Toda la decoración de su casa está pensada en composiciones de color. Tiene sentido, claro, por su formación. A ella le gusta jugar con los colores, distribuirlos por su departamento y que los objetos conversen entre ellos. Hace ese ejercicio cada vez que reorganiza. Cuando llegaron las sillas amarillas para su comedor, por ejemplo, decidió sumar un cuadro amarillo (hecho por ella) en su escritorio, un par de alfombras amarillas en el piso y añadió floreros amarillos en la repisa. Felizmente Christian no es monocromático, y entiende su mirada.
En profunda sintonía con la vista del parque, la casa está llena de plantas. Luciana se encarga de verlas y dibujarlas; Christian de investigar y cuidarlas. Él tiene una repisa dedicada a las plantas a las que les tiene más feeling. Solo ahí hay unas doce, entre monsteras, philodendron, alocasia y pothos. “Durante la pandemia, encontré en ellas la forma de estar en la calle sin estarlo y me volví un enfermo de las plantas. Para cuando nos mudamos, había aprendido lo suficiente sobre sus necesidades y es parte de mi rutina en casa”, cuenta.

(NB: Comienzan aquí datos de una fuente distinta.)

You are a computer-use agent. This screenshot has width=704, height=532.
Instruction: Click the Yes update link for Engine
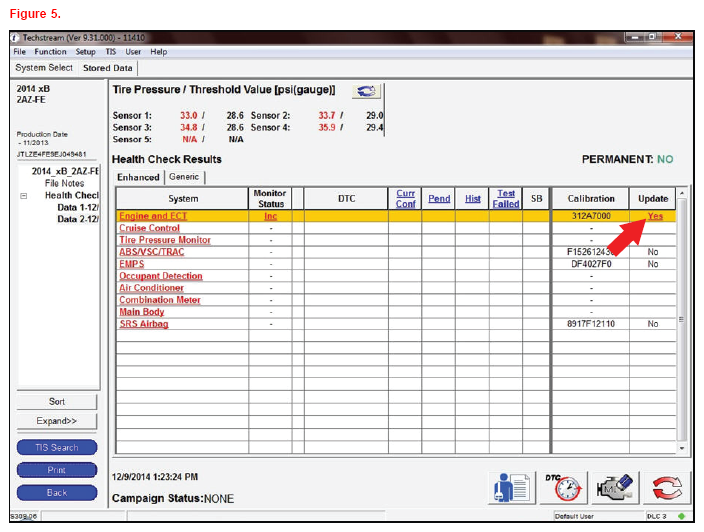[x=654, y=216]
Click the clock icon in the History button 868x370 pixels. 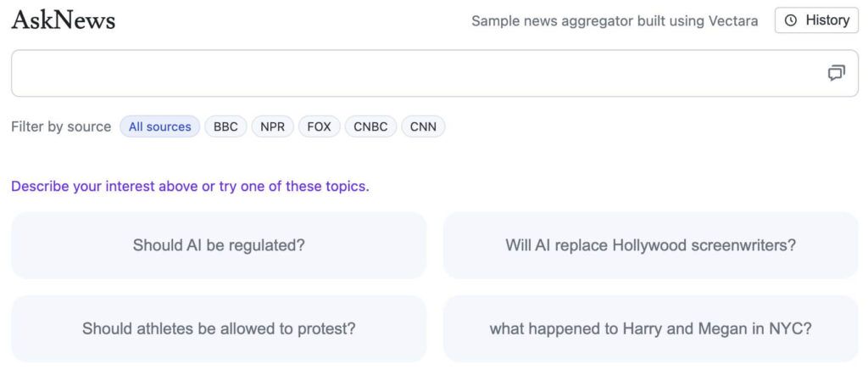(791, 20)
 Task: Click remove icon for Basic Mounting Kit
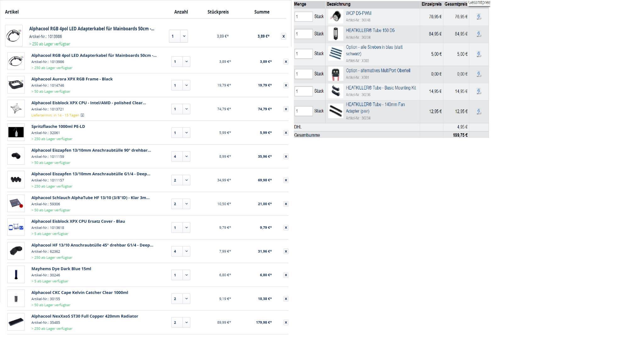pos(479,91)
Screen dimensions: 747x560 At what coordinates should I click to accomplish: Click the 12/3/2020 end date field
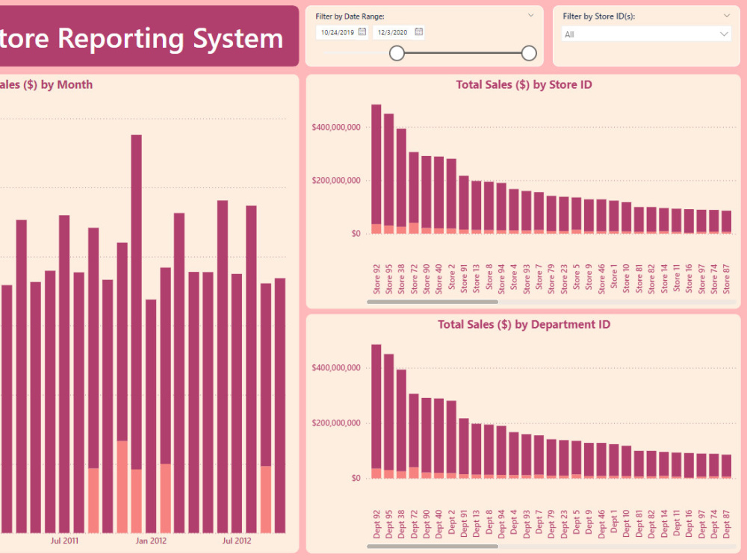(394, 32)
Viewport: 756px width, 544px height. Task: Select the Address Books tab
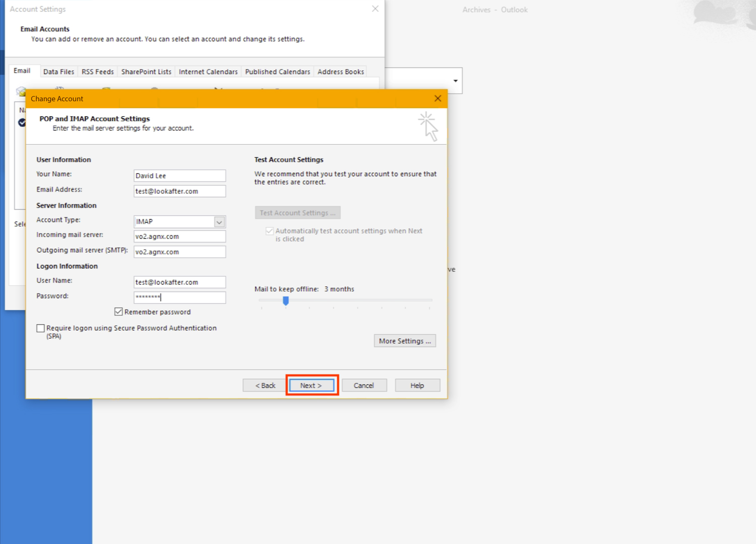click(x=340, y=72)
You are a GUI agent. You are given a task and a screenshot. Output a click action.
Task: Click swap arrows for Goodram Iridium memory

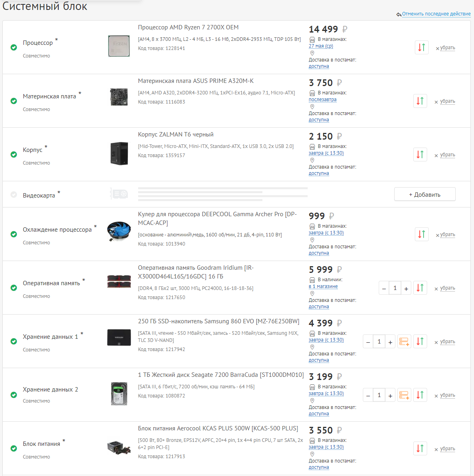[x=420, y=288]
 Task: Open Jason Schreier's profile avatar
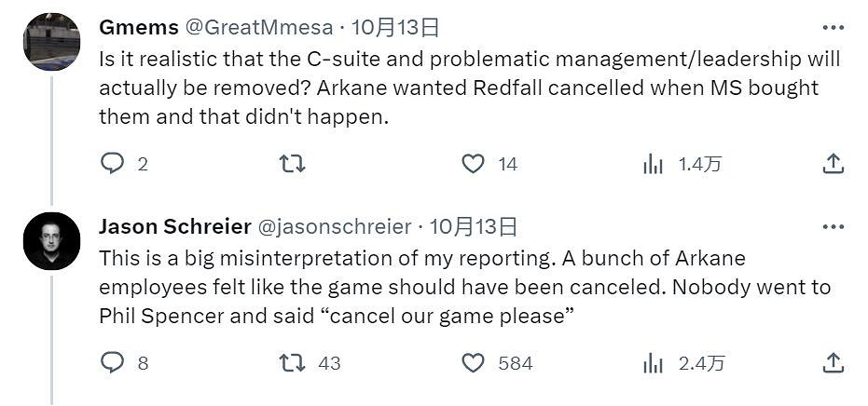tap(51, 241)
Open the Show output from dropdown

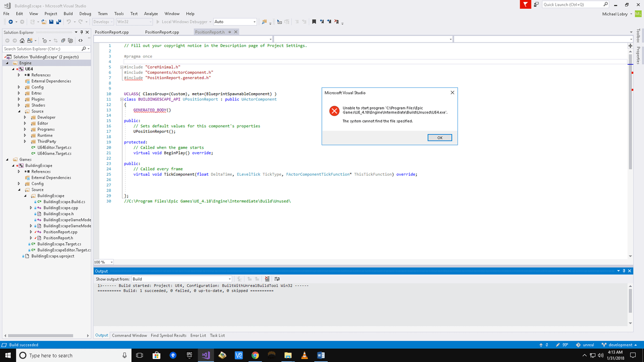click(x=228, y=278)
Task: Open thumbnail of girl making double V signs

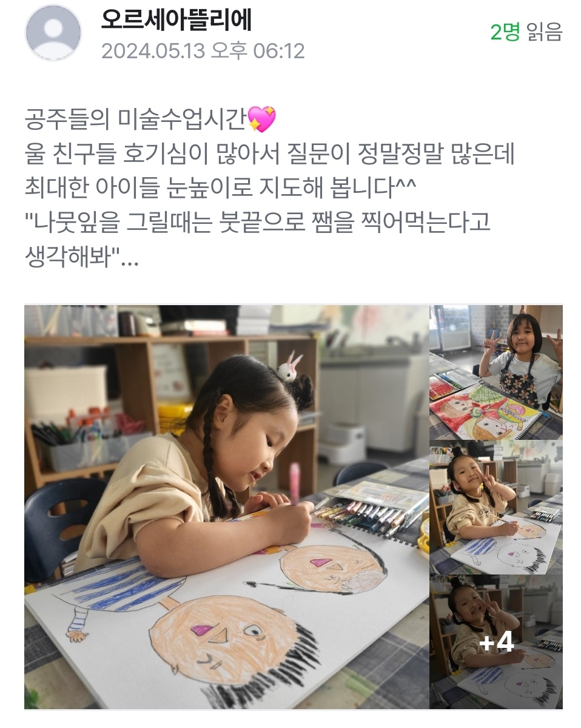Action: coord(496,372)
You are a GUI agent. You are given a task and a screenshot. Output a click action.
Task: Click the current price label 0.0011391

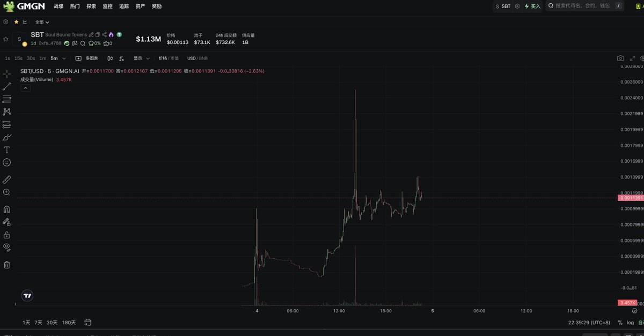pyautogui.click(x=631, y=198)
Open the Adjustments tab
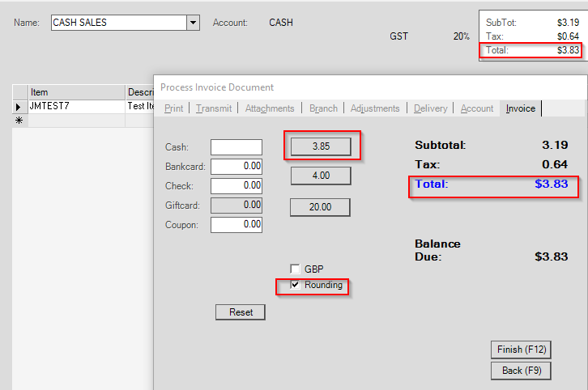Image resolution: width=588 pixels, height=390 pixels. (x=374, y=108)
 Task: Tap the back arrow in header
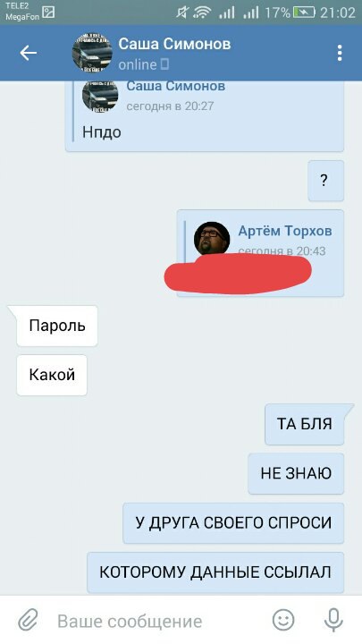29,53
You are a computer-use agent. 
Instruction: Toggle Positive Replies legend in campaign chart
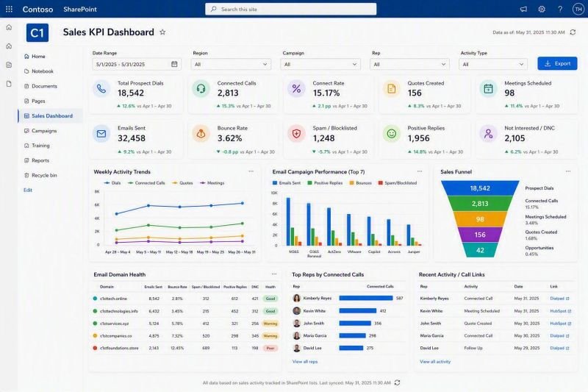[325, 183]
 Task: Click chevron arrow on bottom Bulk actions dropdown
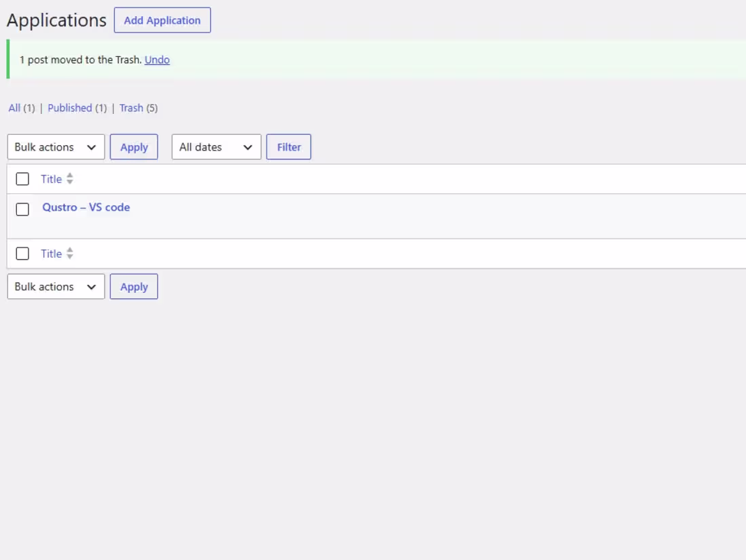(x=92, y=287)
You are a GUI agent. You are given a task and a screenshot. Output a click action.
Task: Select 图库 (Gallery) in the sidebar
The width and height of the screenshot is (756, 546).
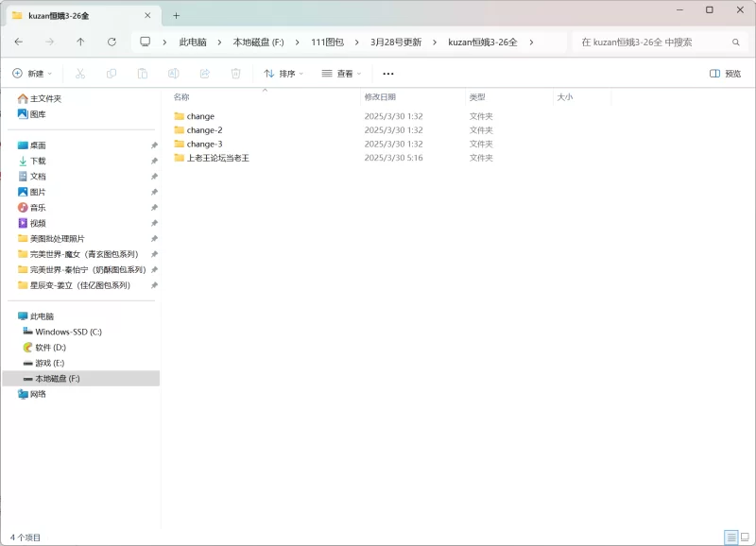38,114
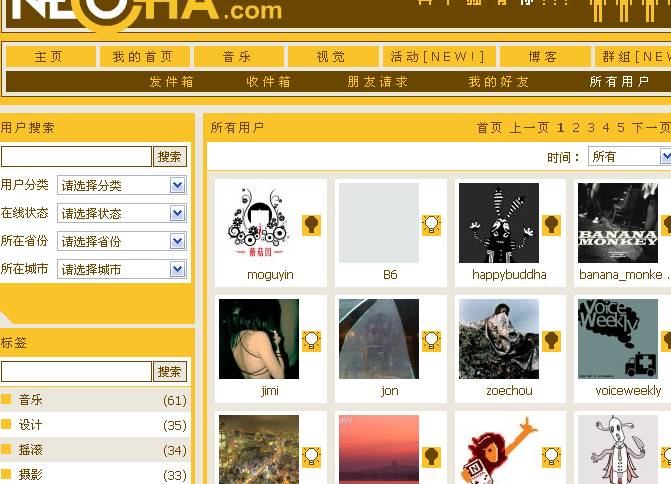Click the lightbulb icon beside city night photo

(x=311, y=457)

Christian pasa varias horas del día en su propio estudio. Su oficina, montada en una de las dos habitaciones que tiene este departamento, lo define. Hay una repisa de madera, que estaba previamente instalada y que cuando Luciana vio, exclamó: “Aquí entran todas tus cosas, Christian”. Basta con ver lo que hay allí para entender su lado más nostálgico: juguetes, desde las tortugas ninjas hasta los Kendamas, típicos de Japón. Un cuadro con sus entradas a conciertos, tocadiscos y vinilos del payaso Popy o las ediciones especiales de Wu-Tang Clan, uno de sus grupos favoritos. También hay un carné de BlockBuster, un Nintendo y consolas de PlayStation. Colgados en las paredes destaca un longboard, el primero que compró en la época que hacía downhill, y skates de las marcas de sus amigos.

Las vibras del departamento coinciden con las de un par que se ha compenetrado bien, muy bien. Dos personas que no tienen miedo a ser auténticos, diferentes, a no seguir las tendencias y crear sus propias reglas.